People have health insurance in case they get sick, car insurance in case they get in an accident, home insurance in case of a fire, flood insurance in case of water damage, life insurance in case of death, travel insurance for when they’re abroad, and pet insurance for their dog.
But what about insurance for a job, especially a highly volatile one like a professional athlete? The average career length in Major League Baseball is 3.65 years, according to the MLB Players Association. The career averages in the other major professional sports in North America are: 3.2 years (MLS), 3.3 years (NFL), 4.8 years (NBA) and 5 years (NHL).
While every athlete believes he will be the next Mike Trout or LeBron James, the chances of that actually happening are about as slim as winning the Powerball. Less than 25% of MLB first-round draft picks play more than three years in the majors.
For example, Donavan Tate was chosen by the San Diego Padres with the third overall pick of the 2009 MLB Draft with a franchise-record $6.25 million signing bonus. The outfielder’s short career was plagued with injuries (sports hernia, broken jaw, shoulder sprain, Achilles rupture) and treatment (and subsequent suspensions) for substance abuse. Tate never played higher than Class A-Advanced. He returned to college in 2017 to play football, recently transferring from the University of Arizona to be closer to his wife and three children in Georgia.
There are no guarantees in life, particularly in the world of sports. That’s where Pando Pooling comes in. Founded by Stanford University alums Eric Lax (CPO) and Charlie Olson (CEO), this company allows athletes to commit a portion of their future earnings into a shared pool, allowing investors an insurance policy should their careers not pan out.
“The first million you make is worth a heck of a lot more than the 96th, 97th, 98th or 99th,” Olson said. “That’s the trade we’re talking about. Are you willing to give up a little bit of your upside, especially when your upside is potentially $300 million, to help ensure you have future financial security?”
Players can either be in charge of their own pool or be approved to join an existing group. Pool owners decide everything from the number of players in the pool to how much of each member’s post-arbitration salary is contributed (each player’s contributions are capped at $20 million) and at what financial hurdle that contribution exists. Players can find their own poolmates or utilize Pando’s data scientists as a third-party arbitrator for player recommendations—which they accept or reject—based on position, draft round, career expectation and various other factors.

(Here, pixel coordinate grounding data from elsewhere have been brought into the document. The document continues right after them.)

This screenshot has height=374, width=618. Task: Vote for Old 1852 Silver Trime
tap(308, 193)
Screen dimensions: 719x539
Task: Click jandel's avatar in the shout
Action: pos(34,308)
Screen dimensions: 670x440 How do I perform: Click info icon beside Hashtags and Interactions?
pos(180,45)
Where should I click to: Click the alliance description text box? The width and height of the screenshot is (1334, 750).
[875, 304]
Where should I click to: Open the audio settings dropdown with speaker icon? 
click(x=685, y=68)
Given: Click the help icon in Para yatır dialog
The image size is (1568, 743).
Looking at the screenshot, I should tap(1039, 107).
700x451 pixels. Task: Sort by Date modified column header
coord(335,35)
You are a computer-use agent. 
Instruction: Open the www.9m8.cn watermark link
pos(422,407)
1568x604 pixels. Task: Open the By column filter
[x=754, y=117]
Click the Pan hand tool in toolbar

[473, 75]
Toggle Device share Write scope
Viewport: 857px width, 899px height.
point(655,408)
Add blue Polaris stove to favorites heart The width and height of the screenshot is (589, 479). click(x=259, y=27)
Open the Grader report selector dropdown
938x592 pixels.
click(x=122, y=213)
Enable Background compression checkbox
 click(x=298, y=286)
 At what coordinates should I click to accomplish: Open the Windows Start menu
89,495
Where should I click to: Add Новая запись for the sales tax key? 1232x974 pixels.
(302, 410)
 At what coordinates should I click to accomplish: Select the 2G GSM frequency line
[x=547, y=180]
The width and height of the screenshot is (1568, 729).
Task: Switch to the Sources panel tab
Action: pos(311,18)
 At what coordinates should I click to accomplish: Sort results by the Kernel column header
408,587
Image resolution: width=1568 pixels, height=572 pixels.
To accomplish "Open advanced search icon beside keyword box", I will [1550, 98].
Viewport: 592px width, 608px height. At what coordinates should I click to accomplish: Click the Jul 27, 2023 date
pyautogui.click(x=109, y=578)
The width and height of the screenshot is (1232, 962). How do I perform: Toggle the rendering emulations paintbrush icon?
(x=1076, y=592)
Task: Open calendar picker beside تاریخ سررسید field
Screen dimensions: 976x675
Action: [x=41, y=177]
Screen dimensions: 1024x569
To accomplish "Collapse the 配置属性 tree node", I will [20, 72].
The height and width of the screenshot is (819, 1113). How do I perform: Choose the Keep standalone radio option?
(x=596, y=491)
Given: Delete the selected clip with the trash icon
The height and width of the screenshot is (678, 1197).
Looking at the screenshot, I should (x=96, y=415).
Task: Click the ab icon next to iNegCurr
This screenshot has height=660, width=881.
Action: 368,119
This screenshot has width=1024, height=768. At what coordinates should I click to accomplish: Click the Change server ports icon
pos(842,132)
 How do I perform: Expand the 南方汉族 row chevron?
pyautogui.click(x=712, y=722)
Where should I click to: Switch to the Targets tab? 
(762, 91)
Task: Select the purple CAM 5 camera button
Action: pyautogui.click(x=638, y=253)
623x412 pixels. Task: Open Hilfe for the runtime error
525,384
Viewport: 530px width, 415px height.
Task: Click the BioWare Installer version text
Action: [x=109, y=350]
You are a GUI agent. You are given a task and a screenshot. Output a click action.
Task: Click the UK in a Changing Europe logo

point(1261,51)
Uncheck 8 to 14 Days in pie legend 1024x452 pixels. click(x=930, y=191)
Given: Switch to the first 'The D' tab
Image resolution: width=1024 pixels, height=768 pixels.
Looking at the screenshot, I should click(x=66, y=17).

Basically if a player earns $100 million in their career, would they be willing to go down to $95 if it allows them to go from $0 to $3 million should their career not pan out due to an endless list of variables?
“Here’s a solution for the tough reality that not everybody is going to make it to the big leagues,” said Benton Moss, a pitcher in the Tampa Bay Rays organization.
Moss, who will be 26 in February, was selected in the sixth round by the Rays in the 2015 MLB Amateur Draft. He joined Pando in spring 2018 and is in a pool with another pitcher who was drafted in a similar round as he was four years ago. The two are aiming to have 8-10 players in their pool, but finding the right members will take time.
“I like the idea of players joining together to de-risk or hedge their risk in their career,” Moss said. “You always hear the saying, ‘Don’t put your eggs in one basket,’ and I think that should apply to baseball, too.”
Pando, which was named to the Forbes 30 Under 30 Sports list in 2019, has 185 baseball players in MLB and MiLB who have joined over the past 14 months. The company is expanding into other high-volatile careers, including professional football; approximately 10 NFL players have joined over the past two months.
Logan Ice, a 23-year-old catcher in the Cleveland Indians organization, was one of the early adopters of Pando, joining in November 2017. His pool is comprised of five baseball players—all pitchers and catchers—with a goal of reaching 8-10 members in total.
“I’m trying to find pitchers and catchers because I feel that’s the best chance for players to make it to the big leagues and have longevity in the majors,” said Ice, who was drafted in the second round in 2016. “If I see a player I like and am interested in, I go up to him and give him the spiel.”
There are no up-front fees for joining Pando. The company makes its money by taking 10% of the pool, but if a player doesn’t make arbitration, nothing is owed. Pando considers itself a member of each pool, only making money upon providing value. Pools have certain guarantees should a player voluntarily quit the game before a predetermined amount of time, commits a crime or violates MLB’s drug policy. In summation: there’s no freeloading allowed.
“Each pool is self-financed,” Olson said. “We aren’t an insurance company; we don’t guarantee a payout. It’s baseball players helping baseball players. We’ve seen groups really come together because they’re in a pool together.”
For Moss, joining Pando was a no-brainer. He just wishes it was around when his professional career first began.
“You’re investing in each other’s careers, you aren’t taking money from someone,” he said. “Once you can get past the part of ‘It’s mine’ or ‘It’s theirs,’ you’re playing the odds that ‘I can make it,’ and you’re willing to give up 10% of that because someone in the pool is going to make it. You’re giving up 10% but hedging your bets in one of the cheapest ways possible.”